Sunday, July 4, 2010

Quick Apple Rhubarb Turnover

I love rhubarb and I love looking for new recipes that incorporate it. I found this recipe on the Canadian Living website and it is very quick, easy and delicious! I thought I would share it with you! And, yes, because it is low on sugar, I can enjoy it too!





2 apples, peeled, cored and thinly sliced
1 cup chopped rhubarb
1/4 cup granulated sugar
2 tbsp all-purpose flour
1 tsp lemon juice
1/4 tsp cinnamon
Half pkg (450 g pkg) puff pastry
1 egg yolk
2 tsp granulated sugar

1. Line rimmed baking sheet with parchment paper; set aside. In a large bowl, toss together apples, rhubarb, sugar, flour, lemon juice and cinnamon.

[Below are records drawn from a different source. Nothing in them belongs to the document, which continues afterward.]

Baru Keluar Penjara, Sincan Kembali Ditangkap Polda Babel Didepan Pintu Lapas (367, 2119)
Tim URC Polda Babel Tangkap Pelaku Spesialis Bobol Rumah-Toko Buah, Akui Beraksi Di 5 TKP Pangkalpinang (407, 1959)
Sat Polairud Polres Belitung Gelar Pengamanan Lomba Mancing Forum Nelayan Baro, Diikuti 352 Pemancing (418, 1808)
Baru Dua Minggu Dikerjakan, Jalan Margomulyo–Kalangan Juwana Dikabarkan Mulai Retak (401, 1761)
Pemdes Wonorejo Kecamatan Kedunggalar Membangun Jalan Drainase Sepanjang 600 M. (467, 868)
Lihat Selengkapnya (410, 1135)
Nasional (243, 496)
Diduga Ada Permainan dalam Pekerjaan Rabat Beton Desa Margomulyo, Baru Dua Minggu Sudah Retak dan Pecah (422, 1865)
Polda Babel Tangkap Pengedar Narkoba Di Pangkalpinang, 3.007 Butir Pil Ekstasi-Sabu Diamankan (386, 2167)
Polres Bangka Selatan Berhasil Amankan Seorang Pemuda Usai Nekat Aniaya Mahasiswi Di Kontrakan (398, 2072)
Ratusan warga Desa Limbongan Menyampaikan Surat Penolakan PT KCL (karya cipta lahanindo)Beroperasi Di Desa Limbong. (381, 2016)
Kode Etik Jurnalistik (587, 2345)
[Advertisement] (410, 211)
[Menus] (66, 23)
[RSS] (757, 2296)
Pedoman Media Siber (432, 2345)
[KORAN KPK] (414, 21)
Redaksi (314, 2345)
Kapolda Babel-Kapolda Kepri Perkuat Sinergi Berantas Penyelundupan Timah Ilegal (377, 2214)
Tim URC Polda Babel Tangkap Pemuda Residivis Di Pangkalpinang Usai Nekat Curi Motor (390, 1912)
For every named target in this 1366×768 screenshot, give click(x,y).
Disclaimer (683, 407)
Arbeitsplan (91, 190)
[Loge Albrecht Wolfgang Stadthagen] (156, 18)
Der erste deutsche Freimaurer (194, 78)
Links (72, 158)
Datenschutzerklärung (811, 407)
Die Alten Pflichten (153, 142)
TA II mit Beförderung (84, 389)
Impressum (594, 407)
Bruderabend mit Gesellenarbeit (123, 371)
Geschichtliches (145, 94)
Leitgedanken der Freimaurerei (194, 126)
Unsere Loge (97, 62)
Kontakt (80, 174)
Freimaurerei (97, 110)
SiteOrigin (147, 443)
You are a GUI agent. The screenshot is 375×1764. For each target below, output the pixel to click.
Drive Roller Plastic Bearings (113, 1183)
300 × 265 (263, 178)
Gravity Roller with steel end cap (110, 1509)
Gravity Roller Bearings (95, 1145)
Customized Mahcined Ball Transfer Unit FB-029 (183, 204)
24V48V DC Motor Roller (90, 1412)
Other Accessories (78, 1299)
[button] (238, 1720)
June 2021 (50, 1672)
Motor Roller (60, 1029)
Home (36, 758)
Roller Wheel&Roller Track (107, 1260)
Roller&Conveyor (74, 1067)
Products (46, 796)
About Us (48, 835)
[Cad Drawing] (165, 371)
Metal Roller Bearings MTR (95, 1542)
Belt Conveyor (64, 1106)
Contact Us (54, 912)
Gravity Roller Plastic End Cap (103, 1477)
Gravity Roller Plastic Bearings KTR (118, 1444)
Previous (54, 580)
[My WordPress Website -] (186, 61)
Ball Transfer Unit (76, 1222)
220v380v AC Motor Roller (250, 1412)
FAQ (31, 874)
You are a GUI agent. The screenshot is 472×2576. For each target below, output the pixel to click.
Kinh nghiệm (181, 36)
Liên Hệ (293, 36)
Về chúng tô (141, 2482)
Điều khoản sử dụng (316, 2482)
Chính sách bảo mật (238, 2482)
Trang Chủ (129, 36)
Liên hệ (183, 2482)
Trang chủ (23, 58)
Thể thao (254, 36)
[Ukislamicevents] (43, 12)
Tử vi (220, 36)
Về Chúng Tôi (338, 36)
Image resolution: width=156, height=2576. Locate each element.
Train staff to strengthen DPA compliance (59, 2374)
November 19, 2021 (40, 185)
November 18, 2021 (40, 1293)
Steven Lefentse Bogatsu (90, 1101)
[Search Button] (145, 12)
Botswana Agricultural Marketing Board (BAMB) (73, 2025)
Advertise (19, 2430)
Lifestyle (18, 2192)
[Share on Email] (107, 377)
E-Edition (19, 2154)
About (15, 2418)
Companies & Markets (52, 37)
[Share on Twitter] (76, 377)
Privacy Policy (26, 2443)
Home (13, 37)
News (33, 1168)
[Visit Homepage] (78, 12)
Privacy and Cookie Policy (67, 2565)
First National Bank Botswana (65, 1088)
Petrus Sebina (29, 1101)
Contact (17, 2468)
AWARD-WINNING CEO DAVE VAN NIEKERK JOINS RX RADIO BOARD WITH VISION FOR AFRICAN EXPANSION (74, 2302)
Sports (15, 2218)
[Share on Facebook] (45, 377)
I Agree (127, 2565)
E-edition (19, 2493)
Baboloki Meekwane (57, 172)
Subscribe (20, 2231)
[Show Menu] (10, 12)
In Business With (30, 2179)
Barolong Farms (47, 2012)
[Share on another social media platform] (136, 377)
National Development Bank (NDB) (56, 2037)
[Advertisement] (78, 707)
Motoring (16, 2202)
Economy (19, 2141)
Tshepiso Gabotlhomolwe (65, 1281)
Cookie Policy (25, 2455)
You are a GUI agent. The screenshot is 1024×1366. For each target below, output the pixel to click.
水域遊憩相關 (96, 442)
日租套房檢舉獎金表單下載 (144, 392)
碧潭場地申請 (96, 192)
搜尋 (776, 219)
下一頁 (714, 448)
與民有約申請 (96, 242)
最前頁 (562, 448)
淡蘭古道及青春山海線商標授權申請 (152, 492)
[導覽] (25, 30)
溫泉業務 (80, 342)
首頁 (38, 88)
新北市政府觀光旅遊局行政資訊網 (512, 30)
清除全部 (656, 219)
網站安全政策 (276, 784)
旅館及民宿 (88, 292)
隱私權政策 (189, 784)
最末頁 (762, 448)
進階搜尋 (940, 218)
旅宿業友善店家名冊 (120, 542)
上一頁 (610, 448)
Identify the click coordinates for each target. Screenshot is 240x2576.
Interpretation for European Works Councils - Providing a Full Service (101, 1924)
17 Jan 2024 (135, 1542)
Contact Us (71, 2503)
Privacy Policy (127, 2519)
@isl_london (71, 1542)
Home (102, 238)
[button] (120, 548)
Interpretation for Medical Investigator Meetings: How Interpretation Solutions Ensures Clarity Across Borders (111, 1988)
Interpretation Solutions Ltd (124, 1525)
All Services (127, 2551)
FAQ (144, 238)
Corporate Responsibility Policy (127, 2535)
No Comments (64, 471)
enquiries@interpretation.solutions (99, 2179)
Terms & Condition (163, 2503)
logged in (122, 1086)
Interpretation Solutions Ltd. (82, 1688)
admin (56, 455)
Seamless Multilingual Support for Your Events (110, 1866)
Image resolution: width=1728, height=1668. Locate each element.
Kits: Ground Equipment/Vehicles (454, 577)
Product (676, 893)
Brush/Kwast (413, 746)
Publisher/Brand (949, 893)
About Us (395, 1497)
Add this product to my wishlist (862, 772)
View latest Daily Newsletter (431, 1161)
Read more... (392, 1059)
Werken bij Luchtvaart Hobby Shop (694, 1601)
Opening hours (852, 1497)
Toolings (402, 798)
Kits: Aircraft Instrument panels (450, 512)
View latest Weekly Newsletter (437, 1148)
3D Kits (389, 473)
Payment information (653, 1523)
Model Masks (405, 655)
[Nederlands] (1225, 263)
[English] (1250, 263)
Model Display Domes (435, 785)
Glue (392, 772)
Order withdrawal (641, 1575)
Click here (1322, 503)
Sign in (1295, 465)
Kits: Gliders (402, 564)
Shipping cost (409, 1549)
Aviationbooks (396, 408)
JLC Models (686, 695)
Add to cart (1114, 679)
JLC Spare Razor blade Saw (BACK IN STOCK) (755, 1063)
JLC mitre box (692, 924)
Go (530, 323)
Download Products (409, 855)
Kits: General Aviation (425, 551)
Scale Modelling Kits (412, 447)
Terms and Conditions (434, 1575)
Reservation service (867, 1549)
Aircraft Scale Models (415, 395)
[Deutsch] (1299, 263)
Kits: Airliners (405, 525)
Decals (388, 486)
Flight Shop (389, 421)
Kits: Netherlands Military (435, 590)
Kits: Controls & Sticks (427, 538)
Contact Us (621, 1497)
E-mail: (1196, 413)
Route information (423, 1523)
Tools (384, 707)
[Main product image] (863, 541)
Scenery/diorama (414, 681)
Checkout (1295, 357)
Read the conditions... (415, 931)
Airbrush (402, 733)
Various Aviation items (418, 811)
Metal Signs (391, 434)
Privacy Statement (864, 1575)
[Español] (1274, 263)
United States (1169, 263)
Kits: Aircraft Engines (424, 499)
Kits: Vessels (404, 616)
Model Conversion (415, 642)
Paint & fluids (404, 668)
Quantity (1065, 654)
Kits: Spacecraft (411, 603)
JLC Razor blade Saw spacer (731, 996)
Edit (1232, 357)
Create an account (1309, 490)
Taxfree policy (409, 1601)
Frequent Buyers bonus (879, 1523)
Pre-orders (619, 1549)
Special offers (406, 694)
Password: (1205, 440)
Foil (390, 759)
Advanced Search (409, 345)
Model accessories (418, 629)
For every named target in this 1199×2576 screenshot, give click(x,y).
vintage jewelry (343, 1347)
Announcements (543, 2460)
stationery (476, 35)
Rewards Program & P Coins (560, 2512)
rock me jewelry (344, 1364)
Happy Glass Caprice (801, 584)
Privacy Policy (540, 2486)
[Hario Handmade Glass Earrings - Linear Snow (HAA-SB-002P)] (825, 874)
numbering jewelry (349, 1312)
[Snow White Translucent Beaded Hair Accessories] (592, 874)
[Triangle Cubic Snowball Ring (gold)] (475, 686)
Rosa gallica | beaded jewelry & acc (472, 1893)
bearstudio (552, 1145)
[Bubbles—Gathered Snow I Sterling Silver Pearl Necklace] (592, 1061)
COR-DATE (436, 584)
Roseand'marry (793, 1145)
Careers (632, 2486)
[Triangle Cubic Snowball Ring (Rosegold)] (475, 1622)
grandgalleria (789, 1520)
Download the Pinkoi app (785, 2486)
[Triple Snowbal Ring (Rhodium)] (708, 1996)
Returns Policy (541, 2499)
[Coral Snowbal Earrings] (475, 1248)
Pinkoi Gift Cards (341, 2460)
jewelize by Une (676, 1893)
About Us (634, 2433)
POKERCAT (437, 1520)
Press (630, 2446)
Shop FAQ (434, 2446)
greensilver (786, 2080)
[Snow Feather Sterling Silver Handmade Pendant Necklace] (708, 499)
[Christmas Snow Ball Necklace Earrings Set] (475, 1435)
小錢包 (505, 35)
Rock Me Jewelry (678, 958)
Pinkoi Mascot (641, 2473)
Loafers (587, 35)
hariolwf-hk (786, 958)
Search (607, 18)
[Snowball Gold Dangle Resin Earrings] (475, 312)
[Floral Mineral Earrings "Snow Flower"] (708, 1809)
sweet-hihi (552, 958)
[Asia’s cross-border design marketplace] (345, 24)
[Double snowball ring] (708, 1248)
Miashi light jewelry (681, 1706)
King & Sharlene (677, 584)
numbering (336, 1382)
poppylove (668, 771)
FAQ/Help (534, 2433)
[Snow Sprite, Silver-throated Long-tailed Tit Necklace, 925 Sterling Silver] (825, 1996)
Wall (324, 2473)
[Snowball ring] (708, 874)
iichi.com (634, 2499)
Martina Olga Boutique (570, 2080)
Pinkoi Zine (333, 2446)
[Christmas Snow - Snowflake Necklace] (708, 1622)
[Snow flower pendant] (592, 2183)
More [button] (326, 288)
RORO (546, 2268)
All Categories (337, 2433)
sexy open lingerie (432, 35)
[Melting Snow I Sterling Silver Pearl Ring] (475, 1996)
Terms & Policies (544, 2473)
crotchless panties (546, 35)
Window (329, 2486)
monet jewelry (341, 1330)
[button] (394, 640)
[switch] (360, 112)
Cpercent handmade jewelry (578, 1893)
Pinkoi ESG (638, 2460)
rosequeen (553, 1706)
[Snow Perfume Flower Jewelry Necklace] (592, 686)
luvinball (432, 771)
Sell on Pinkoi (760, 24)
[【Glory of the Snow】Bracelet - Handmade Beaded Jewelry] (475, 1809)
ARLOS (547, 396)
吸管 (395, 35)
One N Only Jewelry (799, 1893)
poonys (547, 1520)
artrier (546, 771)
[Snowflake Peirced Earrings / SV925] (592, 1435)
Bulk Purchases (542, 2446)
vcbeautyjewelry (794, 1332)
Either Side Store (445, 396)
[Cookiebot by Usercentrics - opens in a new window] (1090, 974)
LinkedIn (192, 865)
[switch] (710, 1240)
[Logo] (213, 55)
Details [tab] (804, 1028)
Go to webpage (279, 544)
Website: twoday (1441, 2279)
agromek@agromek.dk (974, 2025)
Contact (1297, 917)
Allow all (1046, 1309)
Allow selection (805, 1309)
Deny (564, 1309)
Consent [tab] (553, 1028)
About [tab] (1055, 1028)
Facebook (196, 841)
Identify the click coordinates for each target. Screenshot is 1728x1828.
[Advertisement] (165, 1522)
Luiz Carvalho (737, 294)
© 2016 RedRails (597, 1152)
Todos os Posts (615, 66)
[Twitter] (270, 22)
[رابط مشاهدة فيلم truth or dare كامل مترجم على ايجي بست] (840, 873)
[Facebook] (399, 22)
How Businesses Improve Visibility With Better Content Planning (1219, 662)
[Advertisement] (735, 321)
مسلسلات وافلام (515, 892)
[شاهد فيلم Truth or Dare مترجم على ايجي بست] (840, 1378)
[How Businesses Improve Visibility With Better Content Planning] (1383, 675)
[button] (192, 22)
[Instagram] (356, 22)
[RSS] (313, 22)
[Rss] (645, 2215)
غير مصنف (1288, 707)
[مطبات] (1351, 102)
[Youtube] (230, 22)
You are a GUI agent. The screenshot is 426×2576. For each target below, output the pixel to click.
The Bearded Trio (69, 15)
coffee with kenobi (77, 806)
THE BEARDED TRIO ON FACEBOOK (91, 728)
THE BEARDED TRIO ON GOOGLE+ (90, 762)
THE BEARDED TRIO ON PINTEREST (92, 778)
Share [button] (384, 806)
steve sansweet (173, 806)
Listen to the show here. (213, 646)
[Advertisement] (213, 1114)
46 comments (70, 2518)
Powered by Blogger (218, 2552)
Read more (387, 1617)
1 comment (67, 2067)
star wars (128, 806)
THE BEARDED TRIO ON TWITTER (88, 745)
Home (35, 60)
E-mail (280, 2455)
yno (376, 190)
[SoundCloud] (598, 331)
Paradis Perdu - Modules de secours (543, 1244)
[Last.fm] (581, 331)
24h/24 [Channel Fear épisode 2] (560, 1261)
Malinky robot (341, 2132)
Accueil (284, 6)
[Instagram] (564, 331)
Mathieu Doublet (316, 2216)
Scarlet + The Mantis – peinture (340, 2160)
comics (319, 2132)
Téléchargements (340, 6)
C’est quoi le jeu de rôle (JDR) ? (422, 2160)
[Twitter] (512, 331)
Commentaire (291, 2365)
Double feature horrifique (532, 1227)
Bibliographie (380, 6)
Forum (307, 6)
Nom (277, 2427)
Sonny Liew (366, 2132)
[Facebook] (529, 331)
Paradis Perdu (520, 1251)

2. Unroll pastry onto prepared pan. Spoon apple mixture lengthwise along half of the pastry, leaving 1/2 inch border uncovered. Whisk egg yolk with 1 tsp water; brush some over border. Using parchment paper to lift, fold uncovered pastry over filling; with fork, press edges to seal. Brush top with egg wash. Cut 4 evenly spaced 2-inch slashes on top; sprinkle with sugar.

3. Bake in centre of 375F oven until golden and filling is tender, about 40 minutes.

4. Let sit awhile before serving as the filling is extremely hot. Serves 6-8.

Chantelle's notes:

*Sometimes I use only 1 apple and 2 cups of rhubarb. Makes it a little more tart but oh-so-yummy! And I never peel the apples!

*Rather than using an additional sheet of parchment paper, I simply use the paper the puff pastry is on.

*I recommend using all-butter puff pastry which is sold boxed in rolls. I buy President's Choice brand from Superstore and stock up on it when it is on sale!

*Knowing that the filling is a large amount for the size of the pastry, I gently roll the pastry a little larger with a rolling pin before adding the filling. Just my preference!

*Finally, I only sprinkle 1 tsp of sugar (if that) on top before baking.